Ransomware vulnerabilities will last another two years
New research suggests Australian businesses will be open to the risk of data lost and ransomware attacks for another two years, thanks to risks introduced through rapid business transformation resulting from COVID-19.
Veritas Technologies surveyed 2050 IT executives globally to produce the Vulnerability Lag Report and found that the average Australian organisation will need to spend $2.3m and hire 27 new IT staff to reduce the lag faster and extend protection to the new tech deployed since the start of the pandemic.
Pete Murray, ANZ Managing Director at Veritas, said it’s time to correct the balance.
“For organisations to protect themselves against vulnerability to data threats, such as ransomware, their production and protection environments have to evolve in parallel: as each new solution is introduced into the organisation’s technology stack, protection capabilities need to be extended to cover it.
“However, the need to innovate quickly often throws this balance off, creating a vulnerability lag, where systems and data are left unprotected and susceptible to attack. With the challenges wrought by the COVID-19 pandemic, Australian businesses were right to prioritise the immediate task of empowering the shift to remote working. Now though, the time has come to take action and redress the balance.”
Cloud environments are most at risk while this vulnerability lag persists: 88% of Australian respondents implemented new cloud capabilities or expanded elements of their cloud infrastructure beyond their original plans as a result of the pandemic. And 63% of respondents said that they had gaps in their protection strategy here — more than any other area.
Many of the IT experts responding to the survey lack clarity about which cloud solutions have been introduced at their companies. Just 53% said they could accurately state the number of cloud services they were now using. They also lacked clarity about the data they might need to protect, with the average respondent admitting that 33% of the data their organisation was storing is “dark” — that is to say, they don’t know what it is — and that a further 68% is Redundant, Obsolete or Trivial (ROT).
“Having a thorough understanding of the value and location of your data is the foundation of good data protection strategies. So, before cloud data sets can be properly protected from threats like ransomware, IT teams need to know exactly what data has been sent to which cloud services. Today, 47% don’t even know how many cloud services their companies are using, let alone what they are. It’s little wonder that they say they need time and resources to get back on track,” Murray said.
The report also highlighted the impact that this vulnerability lag is having on the respondents’ business operations. 88% of those participating in the survey stated that their organisation had experienced downtime in the last 12 months. And, on average they had been the victims of 3.68 ransomware attacks that had caused disruption and downtime to their businesses. However, respondents globally who had managed to eliminate the lag and reported no remaining gaps in their technology strategy had, on average, experienced around five times fewer downtime-causing ransomware attacks than those businesses that still had one or more gaps to close.
“With the talent crunch and competing business needs today, it’s unlikely that enterprises around the world are able to hire dozens of additional IT staff in order to rise up to this challenge, so companies need to be smart if they want to shore up their protection infrastructures against the continued threat of ransomware.
“Selecting a single data protection platform that can operate across the entire data estate — both in your data centre and the public cloud — can radically reduce the management burden of data protection. And adopting modern data-protection tools allows Artificial Intelligence (AI) and Machine Learning (ML) to reduce the need for so many members of staff.”

——————

- Work instructions -
1) Write out the passage of the ransomware vulnerability article starting with "Pete Murray, ANZ" and going on through "to cover it.".
2) In the ransomware vulnerability article, what share of Australian respondents said they had gaps in their protection strategy for cloud environments?

——————

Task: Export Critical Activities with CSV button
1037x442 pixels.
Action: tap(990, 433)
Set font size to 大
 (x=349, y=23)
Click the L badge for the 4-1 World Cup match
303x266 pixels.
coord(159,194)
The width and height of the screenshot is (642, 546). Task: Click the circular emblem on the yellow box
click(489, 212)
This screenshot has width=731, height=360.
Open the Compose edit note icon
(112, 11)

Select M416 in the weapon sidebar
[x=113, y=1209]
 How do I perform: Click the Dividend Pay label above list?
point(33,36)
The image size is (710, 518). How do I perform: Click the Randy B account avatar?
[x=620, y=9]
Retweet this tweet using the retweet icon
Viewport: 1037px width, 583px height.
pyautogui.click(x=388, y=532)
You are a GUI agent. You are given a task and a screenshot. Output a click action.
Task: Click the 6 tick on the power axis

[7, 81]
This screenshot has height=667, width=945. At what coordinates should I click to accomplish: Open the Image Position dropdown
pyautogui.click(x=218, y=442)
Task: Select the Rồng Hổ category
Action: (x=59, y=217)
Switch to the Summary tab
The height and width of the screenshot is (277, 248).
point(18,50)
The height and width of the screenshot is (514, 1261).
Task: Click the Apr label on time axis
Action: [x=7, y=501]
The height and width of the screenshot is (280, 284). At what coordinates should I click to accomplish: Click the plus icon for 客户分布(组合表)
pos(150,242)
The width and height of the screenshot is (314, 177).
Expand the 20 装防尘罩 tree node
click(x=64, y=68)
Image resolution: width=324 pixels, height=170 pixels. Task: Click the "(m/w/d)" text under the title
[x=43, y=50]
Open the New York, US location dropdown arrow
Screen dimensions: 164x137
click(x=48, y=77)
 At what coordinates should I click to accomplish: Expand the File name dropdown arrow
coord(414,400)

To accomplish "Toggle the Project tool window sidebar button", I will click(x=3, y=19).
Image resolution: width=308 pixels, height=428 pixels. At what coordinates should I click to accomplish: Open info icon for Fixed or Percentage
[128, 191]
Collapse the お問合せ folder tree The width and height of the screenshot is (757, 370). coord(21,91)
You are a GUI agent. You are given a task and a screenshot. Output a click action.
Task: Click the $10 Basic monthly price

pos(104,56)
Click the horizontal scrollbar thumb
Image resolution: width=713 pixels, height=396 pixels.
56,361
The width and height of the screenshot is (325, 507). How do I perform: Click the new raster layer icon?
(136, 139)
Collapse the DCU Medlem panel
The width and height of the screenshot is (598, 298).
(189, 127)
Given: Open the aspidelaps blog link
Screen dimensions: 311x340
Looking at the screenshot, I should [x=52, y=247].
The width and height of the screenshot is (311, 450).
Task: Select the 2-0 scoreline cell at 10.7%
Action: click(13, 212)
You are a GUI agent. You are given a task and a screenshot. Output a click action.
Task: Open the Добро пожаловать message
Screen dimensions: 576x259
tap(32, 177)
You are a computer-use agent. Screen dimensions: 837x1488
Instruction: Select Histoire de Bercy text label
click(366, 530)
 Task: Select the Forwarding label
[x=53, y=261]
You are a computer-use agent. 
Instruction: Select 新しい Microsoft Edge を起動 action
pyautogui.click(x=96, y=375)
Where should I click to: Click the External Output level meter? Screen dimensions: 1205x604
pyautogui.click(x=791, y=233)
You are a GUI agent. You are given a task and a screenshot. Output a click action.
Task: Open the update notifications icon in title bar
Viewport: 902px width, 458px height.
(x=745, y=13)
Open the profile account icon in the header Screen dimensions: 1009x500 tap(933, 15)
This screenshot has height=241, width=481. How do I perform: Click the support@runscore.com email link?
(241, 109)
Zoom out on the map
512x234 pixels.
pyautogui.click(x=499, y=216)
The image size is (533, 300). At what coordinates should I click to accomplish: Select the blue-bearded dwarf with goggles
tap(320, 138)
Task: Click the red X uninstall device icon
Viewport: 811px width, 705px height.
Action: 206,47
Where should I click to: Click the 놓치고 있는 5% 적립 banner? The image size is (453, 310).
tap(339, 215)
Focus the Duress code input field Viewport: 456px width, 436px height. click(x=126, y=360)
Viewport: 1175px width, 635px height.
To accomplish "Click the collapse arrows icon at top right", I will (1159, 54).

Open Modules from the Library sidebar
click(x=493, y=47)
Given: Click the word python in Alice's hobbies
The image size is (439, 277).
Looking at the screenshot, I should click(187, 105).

——————

- Answers by task -
1)
Pete Murray, ANZ Managing Director at Veritas, said it’s time to correct the balance.
“For organisations to protect themselves against vulnerability to data threats, such as ransomware, their production and protection environments have to evolve in parallel: as each new solution is introduced into the organisation’s technology stack, protection capabilities need to be extended to cover it.

2) 63%